To address the first task, a plot displaying the top 20 events with respect to the total number of reported occurrences is presented below. It shows that tornado brought the greatest damage to people’s health. For this exercise, occurrences of fatality and injury are used to determine health damage.

# use dat2_add.1 to reorder the stacked bars
ggplot(dat5.1, aes(x=reorder(EVTYPE, dat2_add.1), y = value, fill = VAR)) +
  geom_bar(stat = "identity", position = "stack") +
  coord_flip() +
  theme_bw() +
  theme(axis.text=element_text(size=8))+
  ggtitle("Health Damage due to Disasters") +
  ylab("Total Number of Reported Occurrence") +
  xlab(NULL) +
  scale_fill_discrete(name = "Damage in terms of", labels = c("Fatalities", "Injuries"))

To address the second task, another plot is presented below. Again, only the top 20 but this time with respect to damage cost in dollars is shown. It says that flood brought the greatest damage to crops and properties. For this simple exercise, damage to crops and properties is used to determine economic losses.

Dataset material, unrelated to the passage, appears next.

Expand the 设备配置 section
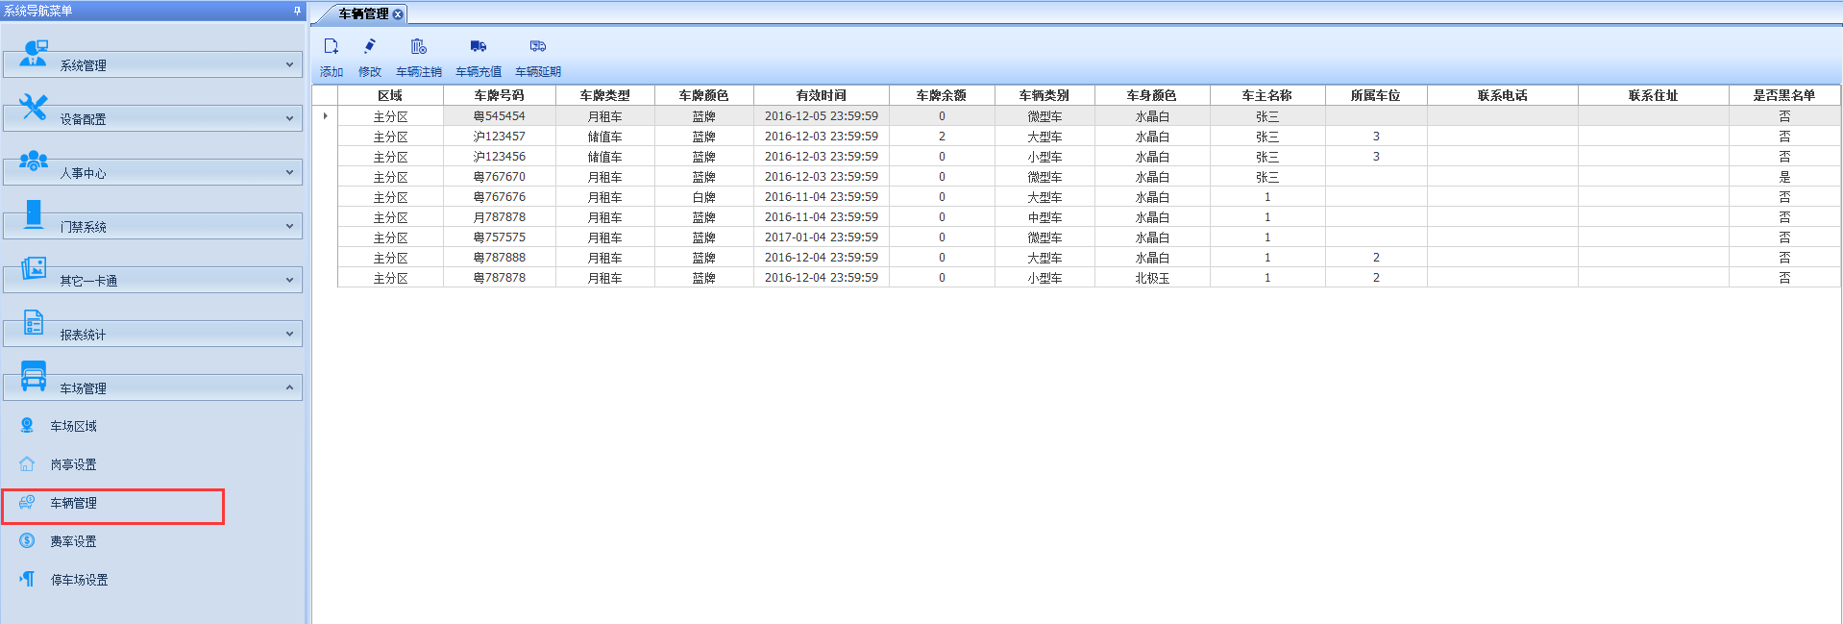Image resolution: width=1843 pixels, height=624 pixels. (153, 118)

ggplot(econ.2, aes(x=reorder(EVTYPE, TOTAL.y), y = TOTAL.x, fill = DAMAGE)) +
  geom_bar(stat = "identity", position = "stack") +
  coord_flip() +
  theme_bw() +
  theme(axis.text=element_text(size=8)) +
  ggtitle("Economic Damage due to Disasters") +
  ylab("Cost of Damage in Dollars") +
  xlab(NULL) +
  scale_fill_discrete(name = "Damage to", labels = c("Crops", "Properties")) +
  scale_fill_brewer(palette="Accent")

NOTE: Purely exploratory and data need to be processed for further cleaning and better insights.